Instructions for the task: Every line below from the one with "You are a computer-use agent. Viewport: 1340px" through the one with "Task: Tap the Promotional Reward people icon" should be retyped exactly, both ends included; no other lines and no pictures.

Saved entries
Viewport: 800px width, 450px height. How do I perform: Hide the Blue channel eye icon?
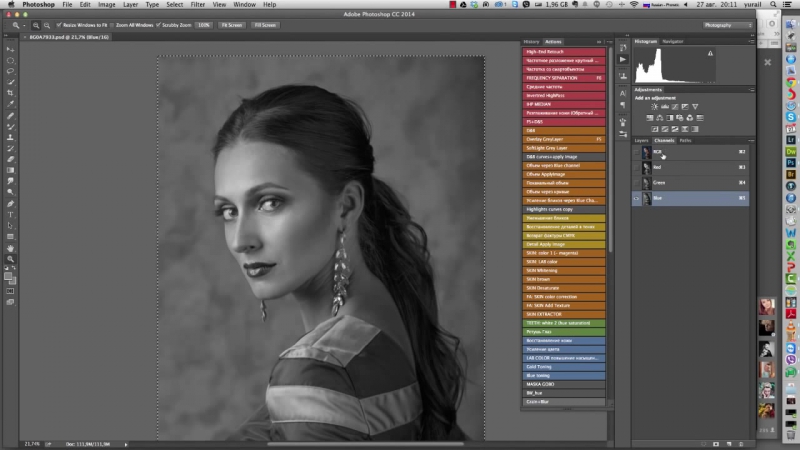(637, 199)
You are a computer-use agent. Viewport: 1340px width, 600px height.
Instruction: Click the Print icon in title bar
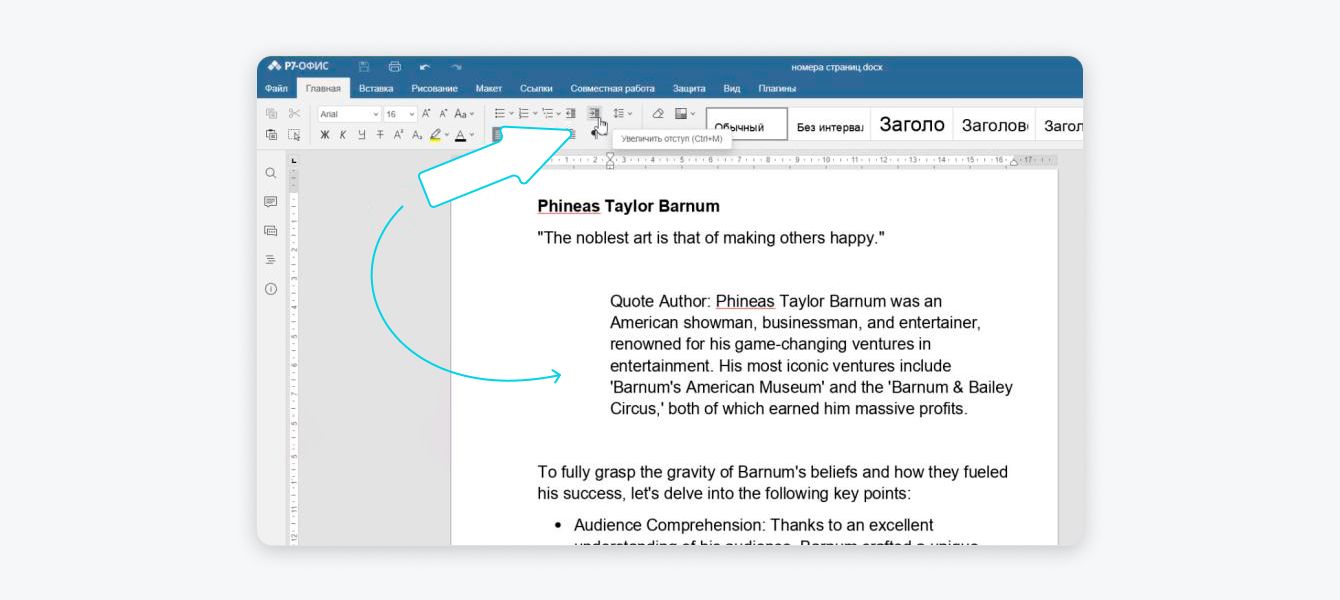(394, 67)
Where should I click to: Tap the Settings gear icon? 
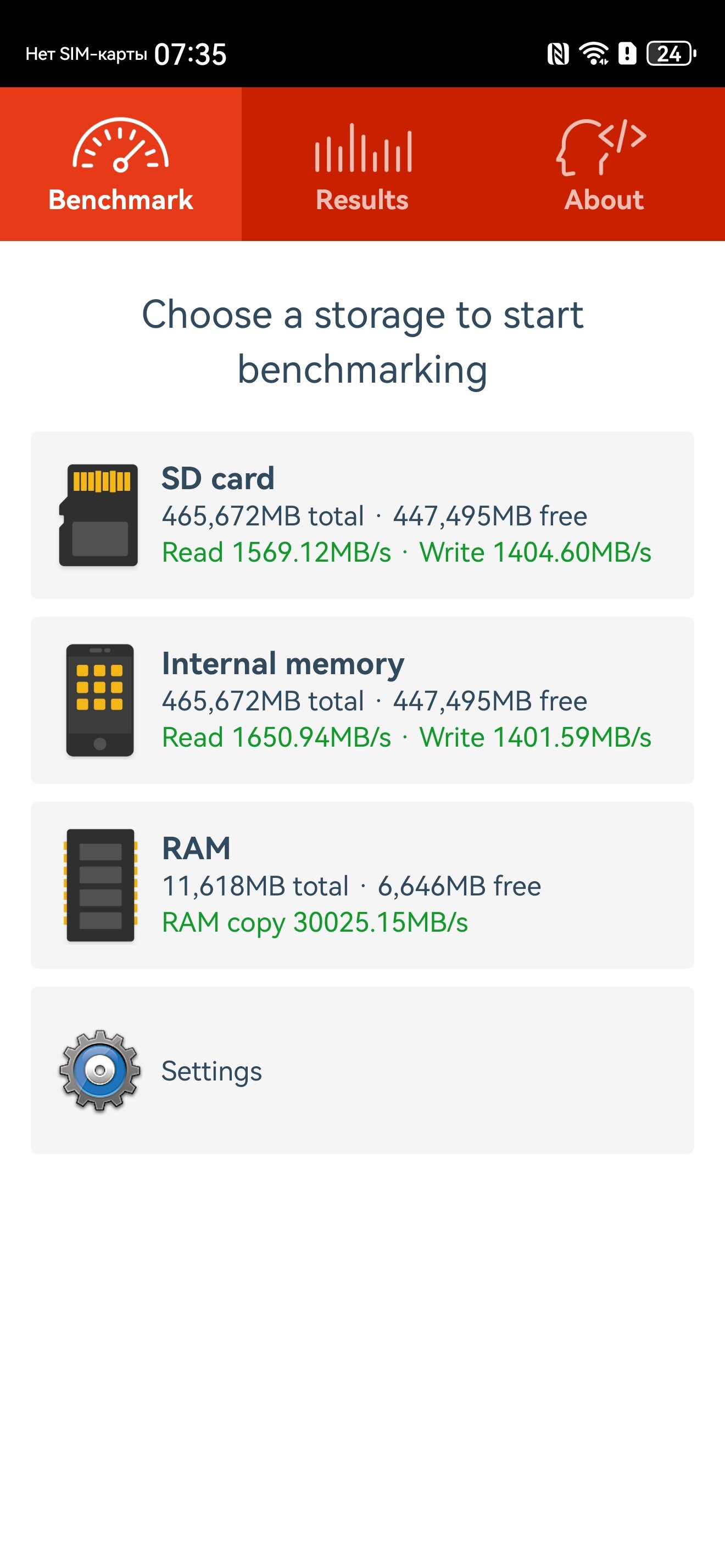100,1070
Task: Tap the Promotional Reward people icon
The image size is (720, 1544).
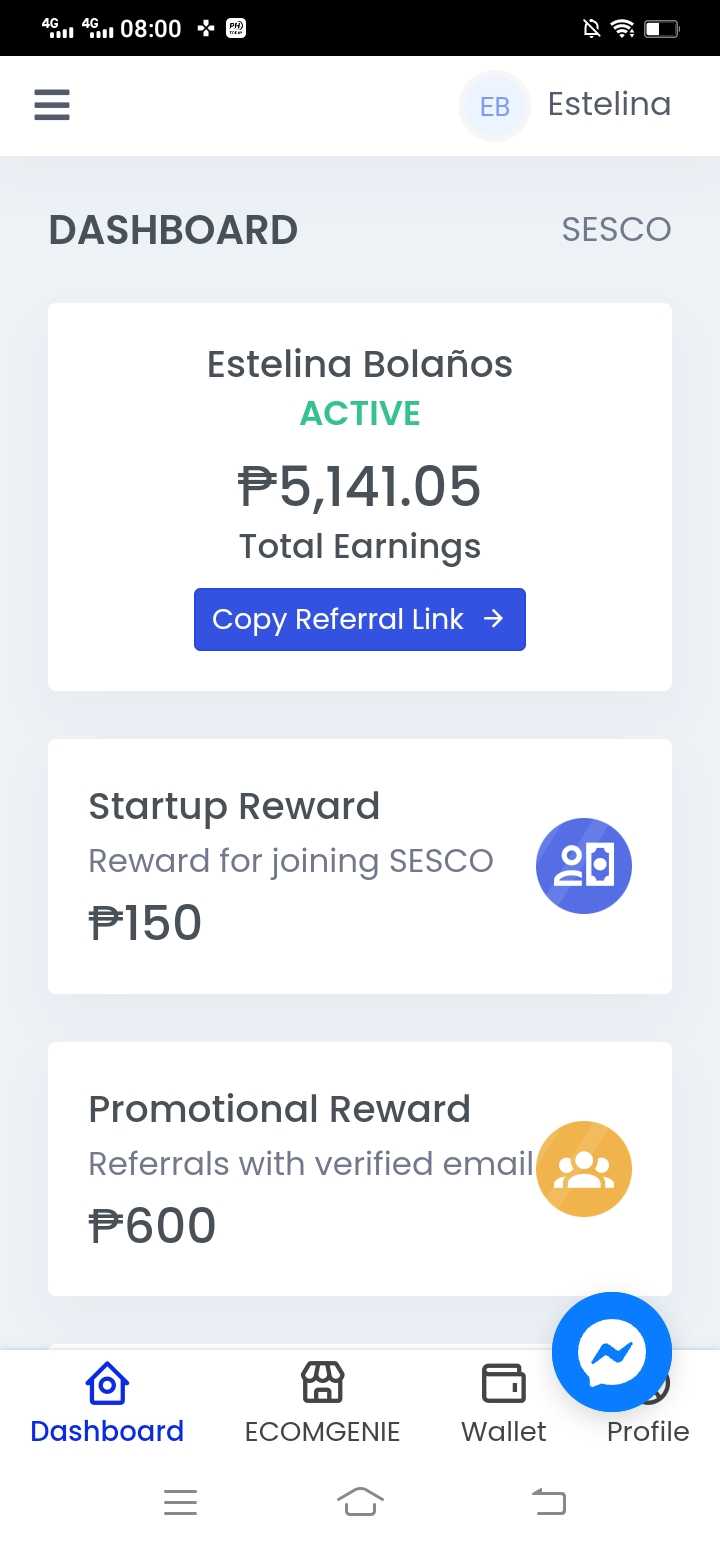Action: coord(584,1169)
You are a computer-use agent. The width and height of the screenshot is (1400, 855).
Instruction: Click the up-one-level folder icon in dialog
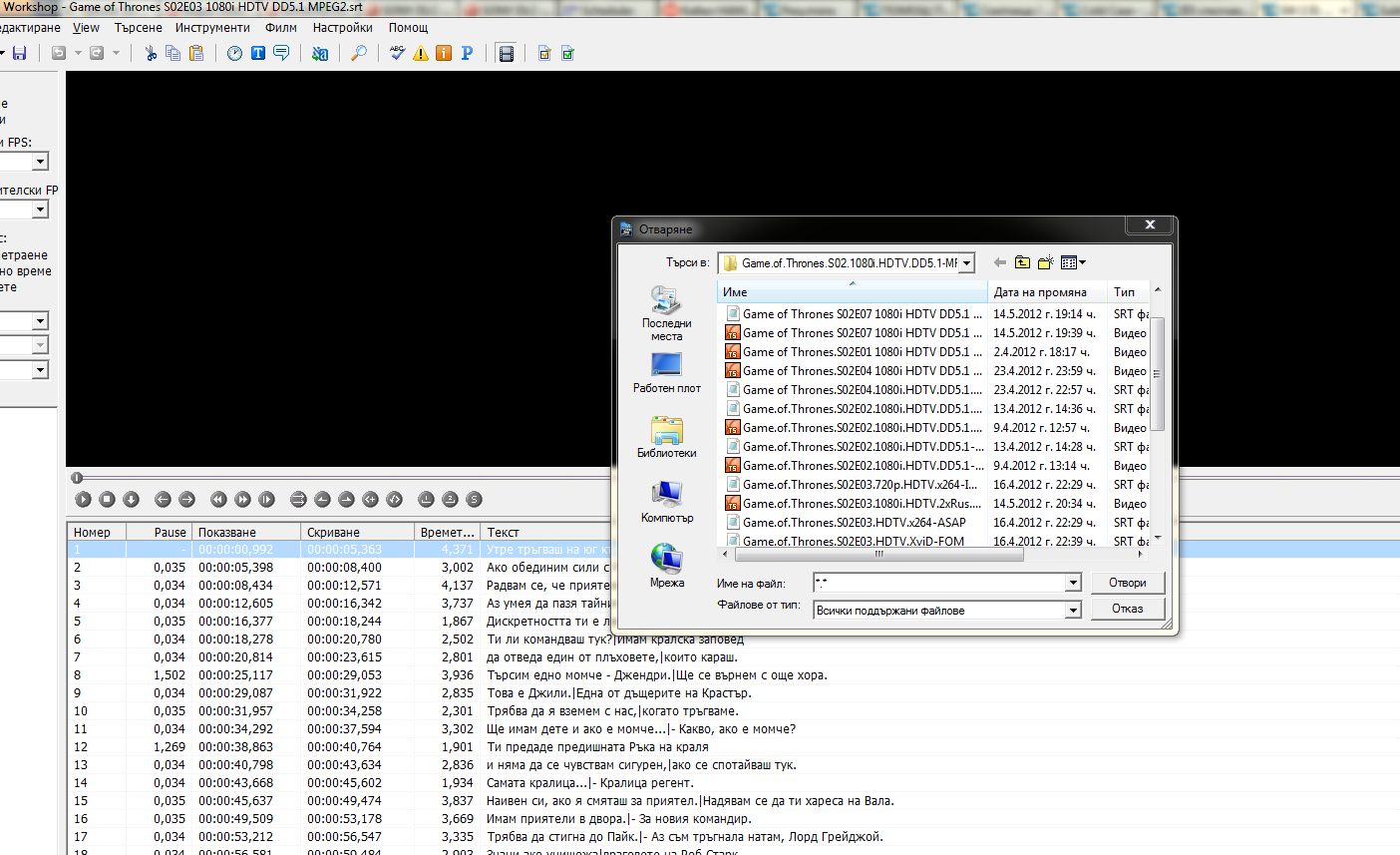click(x=1022, y=262)
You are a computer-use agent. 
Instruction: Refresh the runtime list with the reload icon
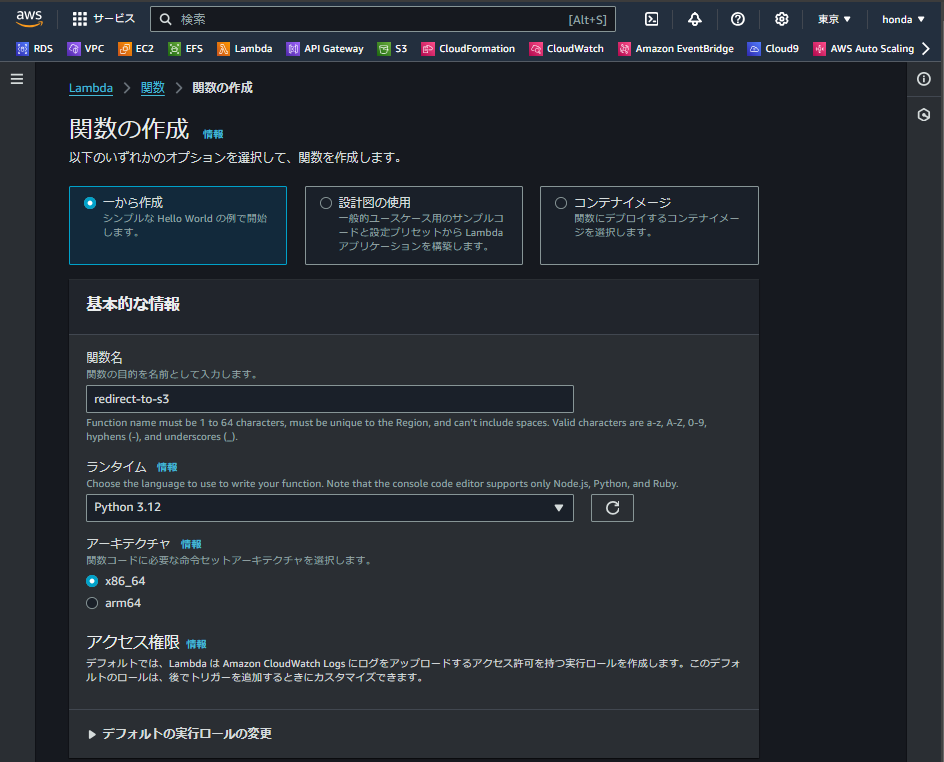(x=611, y=508)
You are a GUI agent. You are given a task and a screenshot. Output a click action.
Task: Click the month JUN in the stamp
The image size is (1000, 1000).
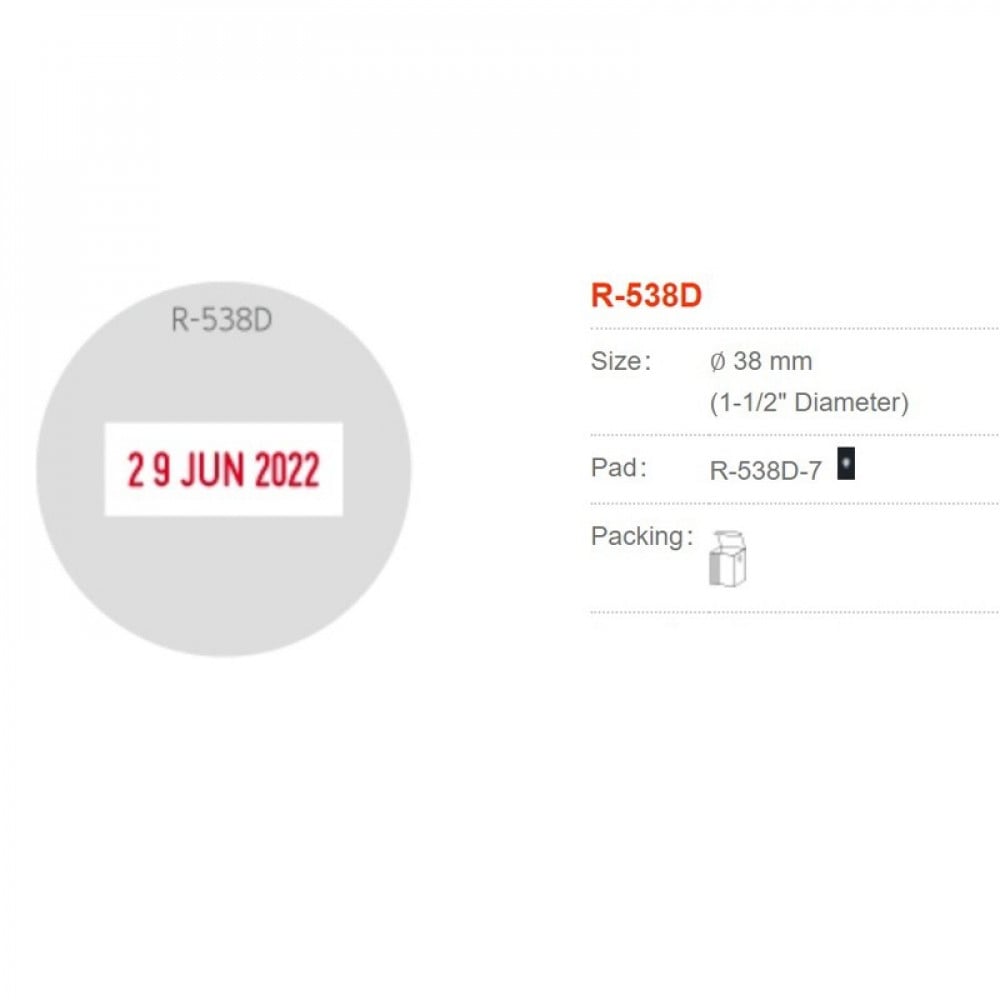pyautogui.click(x=212, y=471)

Solution to the exercise:
You are a computer-use agent. Viewport: 1340px width, 600px height.
Instruction: Click the Print icon in title bar
(394, 67)
Where should I click to: Tap the Settings gear icon? 
100,1070
Task: Tap the Promotional Reward people icon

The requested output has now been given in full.